FRIDAY SHIFT 04/15/2022
SHIFT WORKOUT
WARM UP
WORKOUT
3 Sets
Each Set is 2 Rounds of:
30 Seconds of Continuous Movement
8 Alternating Unweighted Step Up
30 Seconds of Continuous Movement
8 Inverted Row
Rest 1 Minute between SETS
No weight needed today!
Score: Total Time (Including Rest)
Goal: 14-17 Minutes
Coaches Notes
The flow for this one is 2 Rounds - Rest - 2 Rounds - Rest - 2 Rounds - Done.

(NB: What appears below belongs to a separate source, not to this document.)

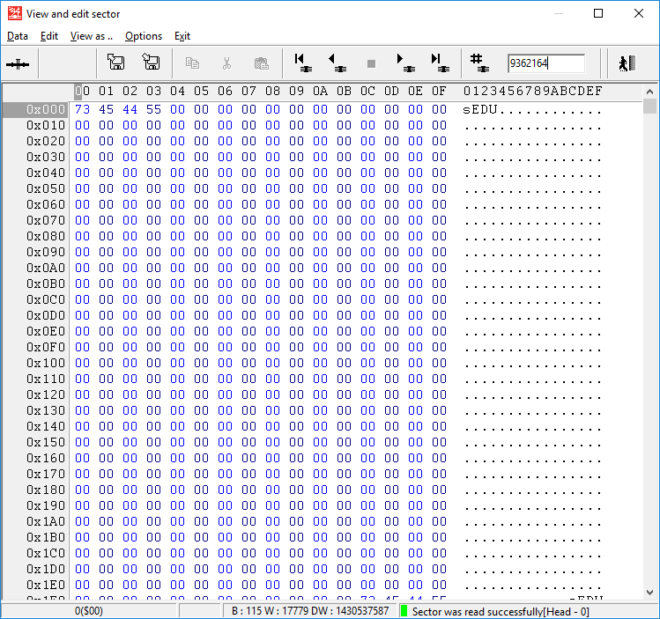Click the go-to sector number icon
Image resolution: width=660 pixels, height=619 pixels.
click(x=478, y=63)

If you can, choose a height for the step ups that will challenge you today, but that you can still step up AND down from safely. Think higher than 12". Or you could hold a light weight at your chest for an added challenge. Each step up counts as 1 rep so 8 is 4 on each leg. Those should be done in 30 seconds or less. Find a body angle on the inverted rows that allows you to do 5-8 reps at a time! Make sure you're not collapsing back down to the elbow lockout.
Head over to my.streetparking.com for Logging, Movement Demos, and Customizations!!!
Run/Jog
If you're trying to manage the pressure on your pelvic floor, you can start by simply doing something different with the way you’re breathing or how you’re holding tension in your body throughout the movement. You can also shorten the distance, lower the speed, or reduce the overall intensity to the point that you feel is still within your current threshold. Check out the SP Mamas Resources blog post on Urinary Leakage with Exercise Troubleshooting for more information and strategies. Some other options for customizing are Taps, Row, Bike, Quick Step Ups, One Legged Plank Rock, High Knee Step Up Overs, or Calf Raises. Please visit the Mama Modifications Movement Library for more options and demonstrations.
Step Ups/Weighted Step Ups
This can be a great movement to help build strength and stability to return to running postpartum! If you have any pubic symphysis pain or SPD you may want to modify to something that allows you to move pain free. Try to focus on keeping your pelvis neutral and your hips level. You can always adjust the height, load, or how you're carrying it. Some other options for customizing are lateral step up, single leg glute bridge, or single leg box squat for more support. Please visit the Mama Modifications Movement Library for more options and demonstrations.
Pull Ups
If you’re trying to manage the pressure on your core and pelvic floor during this movement, you can start by simply doing something different with the way you’re breathing or how you’re holding tension in your body. If you feel like you need or want to customize further but still want to practice, you can try fewer reps or using a band or jumping pull up for assistance. Some other options for customizing are Barbell Pull Ups, Banded Lat Pull Downs, or Bent Over Rows. Please visit the Mama Modifications Movement Library for more options and demonstrations.